• PROBLEMS TO SOLVE:
**1.** Print a passage from the text on the village church word for word, beginning at the words "No Rural Decline" and stopping after "lives and grows.".
**2.** Answer these questions using the text on the village church:
(a) According to Edmund de S. Brunner's studies, what was the net decrease in the number of rural churches in America between 1930 and 1936?
(b) Churches with how many members not only survived but thrived?
(c) In which township is the village located?

• PAGE TEXT:
-- Opening Marker --
No Rural Decline Here

How has this village church managed not only to keep alive but also to grow in spiritual power and numbers? Studies made by Edmund de S. Brunner showed that between 1930 and 1936 there was a net decrease of 3-4 percent in the number of rural churches in America. The 1936 census of religious bodies, inadequate as it was, showed that the rural churches of 11 of the major denominations, including the Roman Catholic, had declined since 1926 in numbers, in total membership and in Sunday school attendance. But this mortality occurred among the little churches, which went down, adding to the economic burdens and the social conflicts of the people. Churches of 200 or more members not only survived—they thrived. The New Knoxville church is one of those which had an adequate base in the community, and so it lives and grows.

This does not mean that the farmers of Washington township, in which the village is located are immune to the technological trends which have brought such changes elsewhere. It does not mean that their young men and women all remain at home, or that the people have insulated themselves against a shifting world by hostility to education or peculiarities of dress. They send their children through high school and most of the recent graduation classes have gone on to college or some other form of advanced training. Farms employ the latest devices, from gleaming up-to-date kitchens to tractors, cornhusking and hay-baling machines costing thousands of dollars. The people in the great Sunday congregations, morning and evening, in the Wednesday prayer meetings and the Saturday morning confirmation classes, wear the same kind of clothing seen in any city congregation, and with as much grace. Youngsters belong to 4-H and Future Farmers clubs, play on athletic teams, hold scout meetings. Their parents belong to the Farm Bureau, to livestock and dairying associations. Youngsters and adults place exhibits in state and national farm and livestock shows. Midweek meetings of community organizations are as numerous as in the cities.
-- Closing Marker --
• DATASET EXTRACT:
-- Opening Marker --
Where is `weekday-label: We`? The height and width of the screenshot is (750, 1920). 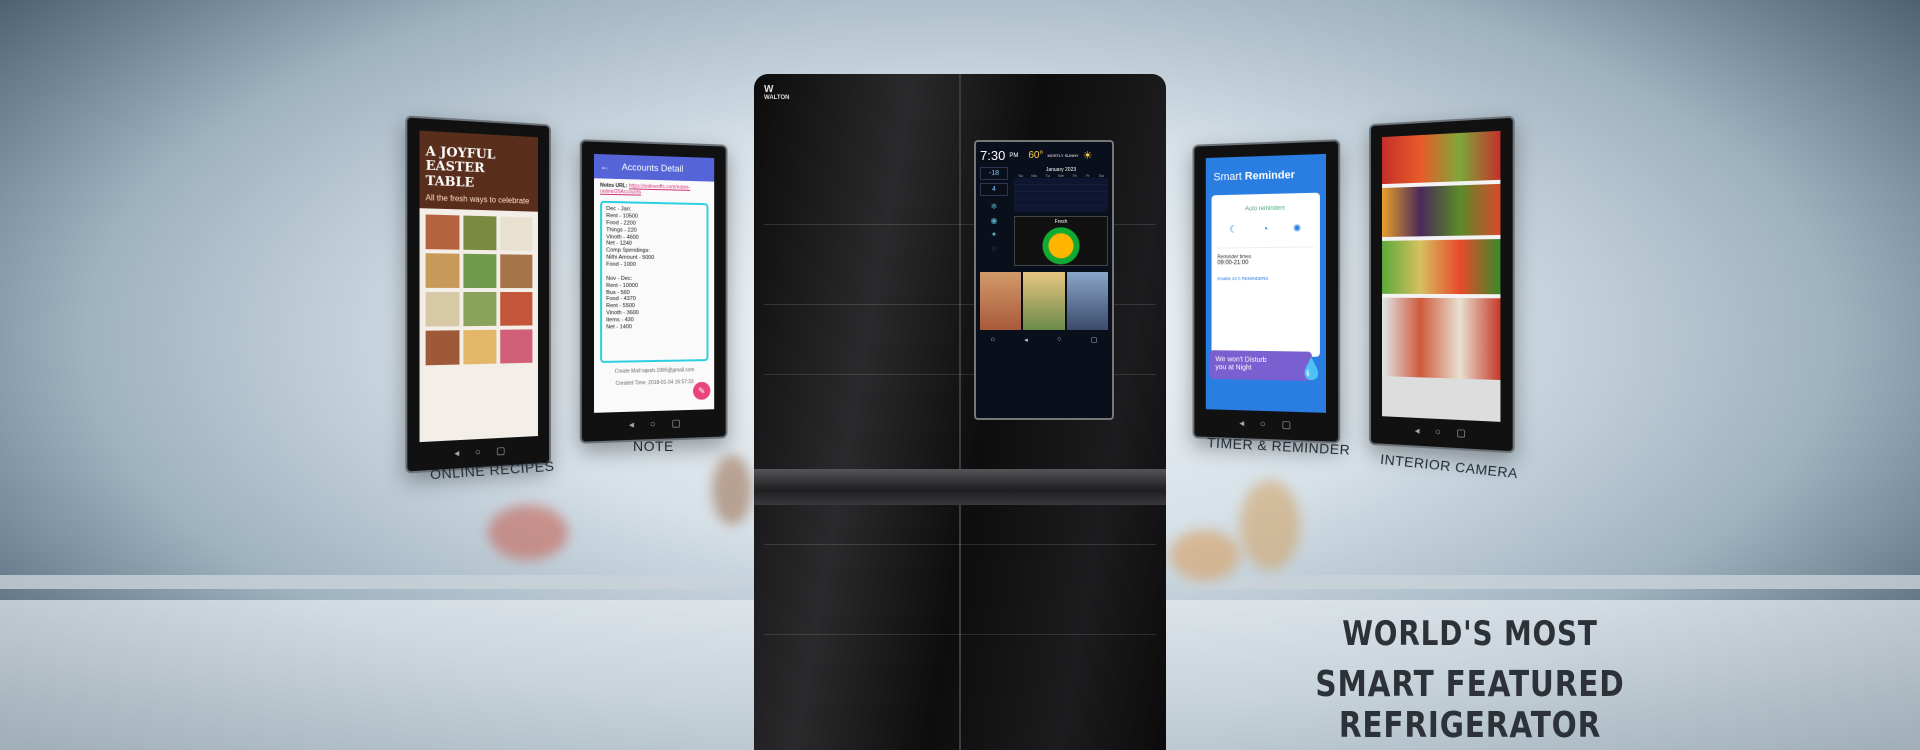
weekday-label: We is located at coordinates (1061, 176).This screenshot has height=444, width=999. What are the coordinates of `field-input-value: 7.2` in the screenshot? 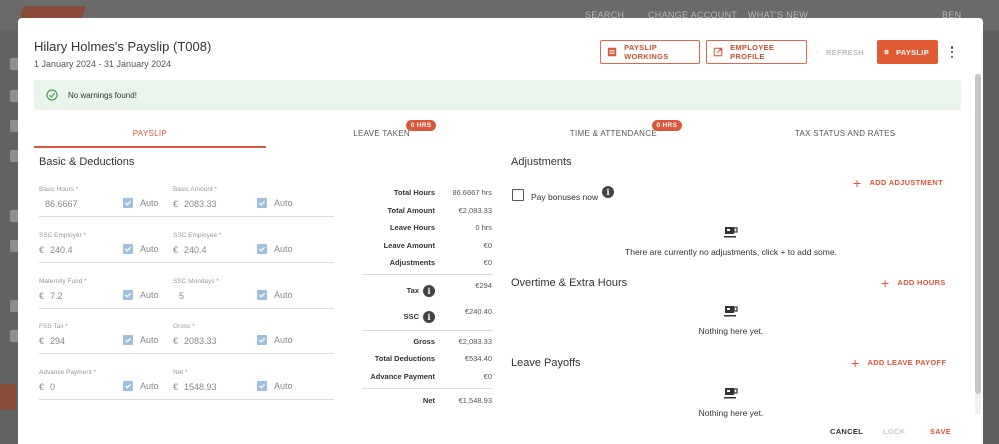 It's located at (56, 296).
-- Closing Marker --
• YOUR WRITTEN ANSWERS:
**1.**
No Rural Decline Here

How has this village church managed not only to keep alive but also to grow in spiritual power and numbers? Studies made by Edmund de S. Brunner showed that between 1930 and 1936 there was a net decrease of 3-4 percent in the number of rural churches in America. The 1936 census of religious bodies, inadequate as it was, showed that the rural churches of 11 of the major denominations, including the Roman Catholic, had declined since 1926 in numbers, in total membership and in Sunday school attendance. But this mortality occurred among the little churches, which went down, adding to the economic burdens and the social conflicts of the people. Churches of 200 or more members not only survived—they thrived. The New Knoxville church is one of those which had an adequate base in the community, and so it lives and grows.

**2.**
(a) 3-4 percent
(b) 200 or more members
(c) Washington township